* [Text block]:
[Bug fortran/36599] major execution regression for induct.f90 polyhedron benchmark in 4.3.1 on Intel

2008-09-03 Thread howarth at nitro dot med dot uc dot edu


--- Comment #14 from howarth at nitro dot med dot uc dot edu  2008-09-04 
02:07 ---
Paul,
   I'll check current gcc trunk later this week but I think this issue has gone
latent in gcc 4.4 so it only exists in the gcc 4.3 releases.


-- 


http://gcc.gnu.org/bugzilla/show_bug.cgi?id=36599



[Bug fortran/36599] major execution regression for induct.f90 polyhedron benchmark in 4.3.1 on Intel

2008-09-03 Thread pault at gcc dot gnu dot org


--- Comment #13 from pault at gcc dot gnu dot org  2008-09-03 21:20 ---
(In reply to comment #12)
> I just checked on an Opteron and a Xeon with Fedora 9. Neither shows the
> problem so it may be Core 2 specific.
> 
Jack,

We're in regression fixing - what do you want to do with this one?

Cheers

Paul


-- 


http://gcc.gnu.org/bugzilla/show_bug.cgi?id=36599



[Bug fortran/36599] major execution regression for induct.f90 polyhedron benchmark in 4.3.1 on Intel

2008-06-23 Thread howarth at nitro dot med dot uc dot edu


--- Comment #12 from howarth at nitro dot med dot uc dot edu  2008-06-23 
15:22 ---
I just checked on an Opteron and a Xeon with Fedora 9. Neither shows the
problem so it may be Core 2 specific.


-- 


http://gcc.gnu.org/bugzilla/show_bug.cgi?id=36599



[Bug fortran/36599] major execution regression for induct.f90 polyhedron benchmark in 4.3.1 on Intel

2008-06-23 Thread howarth at nitro dot med dot uc dot edu


--- Comment #11 from howarth at nitro dot med dot uc dot edu  2008-06-23 
14:54 ---
Any suggestions for debugging this further in gcc 4.3 branch? Currently we have
the following observations...

* [Extracted data]:
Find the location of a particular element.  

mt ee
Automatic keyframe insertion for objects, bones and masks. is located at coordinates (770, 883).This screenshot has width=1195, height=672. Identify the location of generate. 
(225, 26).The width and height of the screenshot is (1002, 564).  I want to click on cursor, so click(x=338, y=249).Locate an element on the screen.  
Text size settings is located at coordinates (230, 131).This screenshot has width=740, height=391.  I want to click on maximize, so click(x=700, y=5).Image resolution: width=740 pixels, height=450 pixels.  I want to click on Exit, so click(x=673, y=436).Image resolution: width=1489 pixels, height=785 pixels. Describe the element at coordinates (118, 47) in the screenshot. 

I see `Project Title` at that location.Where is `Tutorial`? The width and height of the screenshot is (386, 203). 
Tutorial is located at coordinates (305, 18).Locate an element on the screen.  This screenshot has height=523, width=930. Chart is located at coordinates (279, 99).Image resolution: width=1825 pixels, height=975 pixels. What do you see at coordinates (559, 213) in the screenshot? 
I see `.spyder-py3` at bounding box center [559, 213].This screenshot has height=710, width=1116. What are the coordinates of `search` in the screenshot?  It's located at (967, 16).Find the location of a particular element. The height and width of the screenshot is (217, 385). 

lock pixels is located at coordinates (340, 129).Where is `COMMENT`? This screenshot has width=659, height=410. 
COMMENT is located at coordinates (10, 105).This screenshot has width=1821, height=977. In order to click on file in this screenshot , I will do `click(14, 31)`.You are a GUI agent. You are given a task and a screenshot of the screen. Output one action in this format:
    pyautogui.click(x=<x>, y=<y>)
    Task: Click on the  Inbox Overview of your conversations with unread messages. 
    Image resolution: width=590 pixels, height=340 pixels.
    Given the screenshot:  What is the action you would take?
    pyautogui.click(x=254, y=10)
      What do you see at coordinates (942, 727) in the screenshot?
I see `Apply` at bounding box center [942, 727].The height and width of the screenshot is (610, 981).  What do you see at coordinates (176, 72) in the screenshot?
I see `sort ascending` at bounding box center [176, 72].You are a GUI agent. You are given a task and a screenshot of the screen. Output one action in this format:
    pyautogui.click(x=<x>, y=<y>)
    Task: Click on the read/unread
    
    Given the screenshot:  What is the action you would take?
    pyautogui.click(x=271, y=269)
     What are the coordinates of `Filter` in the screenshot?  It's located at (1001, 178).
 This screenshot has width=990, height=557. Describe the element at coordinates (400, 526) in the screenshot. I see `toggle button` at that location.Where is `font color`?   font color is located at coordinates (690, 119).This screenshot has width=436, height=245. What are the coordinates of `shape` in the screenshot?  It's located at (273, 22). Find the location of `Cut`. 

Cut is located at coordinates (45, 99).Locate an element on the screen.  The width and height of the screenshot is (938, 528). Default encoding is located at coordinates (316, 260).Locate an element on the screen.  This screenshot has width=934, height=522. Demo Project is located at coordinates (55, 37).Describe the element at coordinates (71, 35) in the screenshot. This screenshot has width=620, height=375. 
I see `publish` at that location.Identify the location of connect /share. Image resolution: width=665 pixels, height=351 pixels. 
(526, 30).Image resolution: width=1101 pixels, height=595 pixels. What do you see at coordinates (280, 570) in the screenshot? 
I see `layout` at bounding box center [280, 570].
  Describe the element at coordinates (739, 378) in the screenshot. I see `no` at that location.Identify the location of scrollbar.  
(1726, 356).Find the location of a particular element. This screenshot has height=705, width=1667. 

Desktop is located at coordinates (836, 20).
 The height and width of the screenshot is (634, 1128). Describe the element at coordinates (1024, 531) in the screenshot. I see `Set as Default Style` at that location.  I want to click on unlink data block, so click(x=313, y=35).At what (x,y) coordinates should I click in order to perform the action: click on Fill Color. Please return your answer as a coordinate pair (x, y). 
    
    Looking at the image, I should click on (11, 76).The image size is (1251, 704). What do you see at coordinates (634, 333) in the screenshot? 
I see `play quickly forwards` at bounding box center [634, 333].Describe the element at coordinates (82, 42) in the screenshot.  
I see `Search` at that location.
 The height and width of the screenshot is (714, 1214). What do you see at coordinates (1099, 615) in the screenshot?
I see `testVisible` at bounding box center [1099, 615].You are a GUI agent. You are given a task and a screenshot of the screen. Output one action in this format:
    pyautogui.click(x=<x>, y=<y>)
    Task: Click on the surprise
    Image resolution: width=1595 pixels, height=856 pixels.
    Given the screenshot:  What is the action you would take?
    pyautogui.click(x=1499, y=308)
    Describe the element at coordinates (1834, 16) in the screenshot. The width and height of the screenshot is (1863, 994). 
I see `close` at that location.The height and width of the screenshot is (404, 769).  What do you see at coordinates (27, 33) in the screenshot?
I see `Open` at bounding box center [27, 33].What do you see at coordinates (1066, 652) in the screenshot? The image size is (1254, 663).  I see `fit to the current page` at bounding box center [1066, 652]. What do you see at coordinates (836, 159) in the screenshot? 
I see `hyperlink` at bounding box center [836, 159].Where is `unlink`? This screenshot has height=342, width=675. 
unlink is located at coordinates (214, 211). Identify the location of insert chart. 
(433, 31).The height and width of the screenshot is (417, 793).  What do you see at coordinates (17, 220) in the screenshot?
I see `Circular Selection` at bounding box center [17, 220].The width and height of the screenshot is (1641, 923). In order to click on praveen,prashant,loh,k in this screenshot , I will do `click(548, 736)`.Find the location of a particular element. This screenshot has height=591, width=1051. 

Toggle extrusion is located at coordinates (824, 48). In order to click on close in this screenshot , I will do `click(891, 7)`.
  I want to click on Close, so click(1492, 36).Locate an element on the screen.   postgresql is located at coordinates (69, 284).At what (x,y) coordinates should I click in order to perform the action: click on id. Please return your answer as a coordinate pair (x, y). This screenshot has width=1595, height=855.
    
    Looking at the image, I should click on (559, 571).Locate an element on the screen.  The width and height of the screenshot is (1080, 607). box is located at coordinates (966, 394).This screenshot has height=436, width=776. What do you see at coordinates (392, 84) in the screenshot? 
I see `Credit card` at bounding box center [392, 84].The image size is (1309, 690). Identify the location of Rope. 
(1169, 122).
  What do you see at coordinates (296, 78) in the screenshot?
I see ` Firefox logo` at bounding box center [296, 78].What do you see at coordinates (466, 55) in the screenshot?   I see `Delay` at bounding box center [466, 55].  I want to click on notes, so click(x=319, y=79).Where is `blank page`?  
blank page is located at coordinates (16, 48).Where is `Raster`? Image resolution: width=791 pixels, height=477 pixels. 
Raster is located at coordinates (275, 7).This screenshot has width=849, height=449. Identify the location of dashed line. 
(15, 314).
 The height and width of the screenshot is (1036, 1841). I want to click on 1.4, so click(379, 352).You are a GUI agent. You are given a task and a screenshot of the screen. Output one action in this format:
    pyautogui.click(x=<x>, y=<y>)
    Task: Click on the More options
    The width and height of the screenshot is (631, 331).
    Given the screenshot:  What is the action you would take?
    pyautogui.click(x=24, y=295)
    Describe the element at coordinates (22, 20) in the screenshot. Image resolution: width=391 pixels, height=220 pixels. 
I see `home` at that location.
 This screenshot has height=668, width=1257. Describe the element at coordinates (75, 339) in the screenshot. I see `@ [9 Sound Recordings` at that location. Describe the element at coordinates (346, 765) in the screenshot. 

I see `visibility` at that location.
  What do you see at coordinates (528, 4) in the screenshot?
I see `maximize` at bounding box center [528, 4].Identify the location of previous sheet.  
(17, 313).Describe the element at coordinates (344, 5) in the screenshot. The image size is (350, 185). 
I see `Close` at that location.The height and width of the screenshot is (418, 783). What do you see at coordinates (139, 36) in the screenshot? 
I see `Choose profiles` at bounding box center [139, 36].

* [Directions]:
[a] From the GCC bug thread above, write out the passage between "2008-09-03 Thread howarth" and "gcc 4.3 releases.", inclusive, but swap "latent" for "dormant".
[b] Answer these questions using the GCC bug thread above:
(i) On which two processors was the check run with Fedora 9?
(ii) According to comment #14, in which gcc releases does the issue still exist?
(iii) What does comment #13 say the team is currently doing?

* [Answers given]:
[a]
2008-09-03 Thread howarth at nitro dot med dot uc dot edu


--- Comment #14 from howarth at nitro dot med dot uc dot edu  2008-09-04 
02:07 ---
Paul,
   I'll check current gcc trunk later this week but I think this issue has gone
dormant in gcc 4.4 so it only exists in the gcc 4.3 releases.

[b]
(i) An Opteron and a Xeon.
(ii) The gcc 4.3 releases.
(iii) Regression fixing.